I'm trying to understand how the authors of the paper 'Axiomatic Attribution for Deep Networks' determined the formula for Integrated Gradients.
The path function $\gamma = (\gamma_1, ..., \gamma_n): [0, 1] \rightarrow \mathbb{R}^n$ specifies a smooth path from the baseline $x' \in \mathbb{R}^n$ to the input $x \in \mathbb{R}^n$, where $\gamma(0)=x'$ and $\gamma(1)=x$. The function $F : \mathbb{R}^n \rightarrow [0, 1]$ is represented by a deep neural network in this case. The authors integrate the gradients over the path $\gamma$ with $\alpha \in [0,1]$ using the following line integral:
$$\text{PathIntegratedGrads}_i^\gamma(x)::=\int_{\alpha=0}^1 \frac{\partial F(\gamma(\alpha))}{\partial \gamma_i(\alpha)} \frac{\partial \gamma_i(\alpha)}{\partial \alpha} d\alpha. \tag{1}$$
Now, the authors consider the straight line path:
$$\gamma(\alpha) = x' + \alpha \cdot (x - x') \text{ for } \alpha \in [0, 1]. \tag{2}$$
Plugging the straight line path into the above formula for $\text{PathIntegratedGrads}_i^\gamma(x)$ they get:
$$\text{IntegratedGrads}_i(x)::= (x - x')\int_{\alpha=0}^1 \frac{\partial F(x' + \alpha \cdot (x - x'))}{\partial x_i} d\alpha. \tag{3}$$
Since
$$\frac{\partial \gamma_i(\alpha)}{\partial \alpha} = (x - x'), \tag{4}$$
it follows, that: $$\frac{\partial F(x' + \alpha \cdot (x - x'))}{\partial (x_i' + \alpha \cdot (x_i - x_i'))} \overset{!}{=} \frac{\partial F(x' + \alpha \cdot (x - x'))}{\partial x_i}. \tag{5}$$
However, applying the chain rule, I got:
$$\frac{\partial F(x' + \alpha \cdot (x - x'))}{\partial (x_i' + \alpha \cdot (x_i - x_i'))} = \frac{\partial F(x' + \alpha \cdot (x - x'))}{\partial x_i} \frac{1}{\alpha}. \tag{6}$$
Then shouldn't integrated gradients instead be:
$$\text{IntegratedGrads}_i(x)::= (x - x')\int_{\alpha=0}^1 \frac{\partial F(x' + \alpha \cdot (x - x'))}{ \partial (x_i' + \alpha \cdot (x_i - x_i'))} d\alpha. \tag{7}$$
This is also the way it is implemented in the author's github:
# Scale input and compute gradients.
scaled_inputs = [baseline + (float(i)/steps)*(inp-baseline) for i in range(0, steps+1)]

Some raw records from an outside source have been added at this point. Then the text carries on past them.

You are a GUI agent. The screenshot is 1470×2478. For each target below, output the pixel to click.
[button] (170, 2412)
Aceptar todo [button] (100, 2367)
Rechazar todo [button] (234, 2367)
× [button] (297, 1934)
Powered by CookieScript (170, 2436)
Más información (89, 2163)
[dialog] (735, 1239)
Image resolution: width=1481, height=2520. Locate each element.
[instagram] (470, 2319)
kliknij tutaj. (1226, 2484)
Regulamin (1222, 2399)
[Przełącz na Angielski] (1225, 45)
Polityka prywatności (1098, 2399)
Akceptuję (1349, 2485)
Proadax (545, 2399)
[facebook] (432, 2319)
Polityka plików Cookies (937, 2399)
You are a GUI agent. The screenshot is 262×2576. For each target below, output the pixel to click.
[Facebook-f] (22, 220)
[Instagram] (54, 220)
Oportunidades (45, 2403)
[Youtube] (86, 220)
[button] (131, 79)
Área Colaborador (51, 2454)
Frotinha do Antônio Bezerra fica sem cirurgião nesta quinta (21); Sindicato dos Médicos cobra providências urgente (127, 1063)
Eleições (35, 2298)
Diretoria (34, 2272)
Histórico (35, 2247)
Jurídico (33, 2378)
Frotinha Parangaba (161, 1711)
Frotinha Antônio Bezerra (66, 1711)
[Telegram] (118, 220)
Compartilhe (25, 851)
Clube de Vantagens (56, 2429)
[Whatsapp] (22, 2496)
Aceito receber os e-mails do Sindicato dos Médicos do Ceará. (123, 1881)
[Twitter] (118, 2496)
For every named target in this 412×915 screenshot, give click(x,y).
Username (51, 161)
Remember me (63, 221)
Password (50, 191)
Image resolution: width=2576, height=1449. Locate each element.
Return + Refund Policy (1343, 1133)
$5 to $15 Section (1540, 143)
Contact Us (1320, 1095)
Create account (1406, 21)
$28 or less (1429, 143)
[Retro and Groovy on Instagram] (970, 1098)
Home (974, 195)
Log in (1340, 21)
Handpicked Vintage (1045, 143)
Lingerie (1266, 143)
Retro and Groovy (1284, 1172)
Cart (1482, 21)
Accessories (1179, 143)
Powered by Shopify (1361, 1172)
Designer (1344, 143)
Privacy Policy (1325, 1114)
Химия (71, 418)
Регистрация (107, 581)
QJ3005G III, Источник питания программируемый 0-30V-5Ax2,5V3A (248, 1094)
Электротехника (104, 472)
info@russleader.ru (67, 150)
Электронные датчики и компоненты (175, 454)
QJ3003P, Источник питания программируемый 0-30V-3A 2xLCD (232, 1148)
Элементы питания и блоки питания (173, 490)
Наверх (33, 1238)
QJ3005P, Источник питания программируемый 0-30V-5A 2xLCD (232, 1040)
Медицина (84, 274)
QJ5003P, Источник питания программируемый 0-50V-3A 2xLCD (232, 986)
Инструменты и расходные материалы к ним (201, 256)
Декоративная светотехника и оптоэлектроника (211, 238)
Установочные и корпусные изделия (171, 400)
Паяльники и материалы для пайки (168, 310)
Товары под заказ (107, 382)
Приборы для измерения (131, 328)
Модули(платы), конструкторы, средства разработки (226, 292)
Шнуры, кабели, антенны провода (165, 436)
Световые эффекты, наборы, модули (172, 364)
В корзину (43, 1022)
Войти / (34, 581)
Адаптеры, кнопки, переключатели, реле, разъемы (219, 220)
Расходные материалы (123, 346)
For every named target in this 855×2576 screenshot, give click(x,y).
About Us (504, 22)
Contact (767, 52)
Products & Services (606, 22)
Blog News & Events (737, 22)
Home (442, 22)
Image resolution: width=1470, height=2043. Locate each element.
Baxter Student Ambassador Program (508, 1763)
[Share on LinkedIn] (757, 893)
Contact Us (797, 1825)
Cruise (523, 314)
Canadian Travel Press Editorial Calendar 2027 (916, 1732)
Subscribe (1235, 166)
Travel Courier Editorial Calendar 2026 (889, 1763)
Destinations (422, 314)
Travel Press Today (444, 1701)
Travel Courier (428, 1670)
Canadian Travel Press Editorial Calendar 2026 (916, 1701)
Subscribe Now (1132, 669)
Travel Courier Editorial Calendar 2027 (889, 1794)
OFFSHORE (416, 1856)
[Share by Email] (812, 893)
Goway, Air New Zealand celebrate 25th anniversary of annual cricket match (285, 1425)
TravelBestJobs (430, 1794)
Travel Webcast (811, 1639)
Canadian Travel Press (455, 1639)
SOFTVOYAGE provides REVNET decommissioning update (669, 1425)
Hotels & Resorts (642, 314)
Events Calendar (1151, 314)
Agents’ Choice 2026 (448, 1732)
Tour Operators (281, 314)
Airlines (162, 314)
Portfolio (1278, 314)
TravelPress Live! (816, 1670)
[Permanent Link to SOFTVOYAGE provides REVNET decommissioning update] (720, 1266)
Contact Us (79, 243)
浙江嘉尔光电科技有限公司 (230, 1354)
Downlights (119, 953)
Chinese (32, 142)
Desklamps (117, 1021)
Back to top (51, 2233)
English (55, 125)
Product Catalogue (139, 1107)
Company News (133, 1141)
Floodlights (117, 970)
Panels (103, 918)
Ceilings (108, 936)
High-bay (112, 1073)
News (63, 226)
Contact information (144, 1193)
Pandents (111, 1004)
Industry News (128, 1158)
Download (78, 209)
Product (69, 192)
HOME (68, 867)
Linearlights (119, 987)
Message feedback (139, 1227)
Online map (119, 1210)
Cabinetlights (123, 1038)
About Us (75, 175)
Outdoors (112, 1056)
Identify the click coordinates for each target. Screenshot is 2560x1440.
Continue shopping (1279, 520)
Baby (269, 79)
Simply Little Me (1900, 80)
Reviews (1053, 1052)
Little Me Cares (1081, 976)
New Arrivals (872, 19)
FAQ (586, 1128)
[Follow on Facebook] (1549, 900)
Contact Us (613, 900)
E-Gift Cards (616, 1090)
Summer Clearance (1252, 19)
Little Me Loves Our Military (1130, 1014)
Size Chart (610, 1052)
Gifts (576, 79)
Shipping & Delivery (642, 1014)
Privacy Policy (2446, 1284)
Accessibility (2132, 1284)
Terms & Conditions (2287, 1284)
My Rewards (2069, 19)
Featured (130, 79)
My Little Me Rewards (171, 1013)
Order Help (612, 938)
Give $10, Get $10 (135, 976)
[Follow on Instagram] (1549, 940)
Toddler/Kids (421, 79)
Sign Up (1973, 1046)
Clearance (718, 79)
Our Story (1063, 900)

predictions, grads = predictions_and_gradients(scaled_inputs, target_label_index) # shapes: <steps+1>, <steps+1, inp.shape>
avg_grads = np.average(grads[:-1], axis=0)
integrated_gradients = (inp-baseline)*avg_grads # shape: <inp.shape>
Did I go wrong somewhere or am I missing something?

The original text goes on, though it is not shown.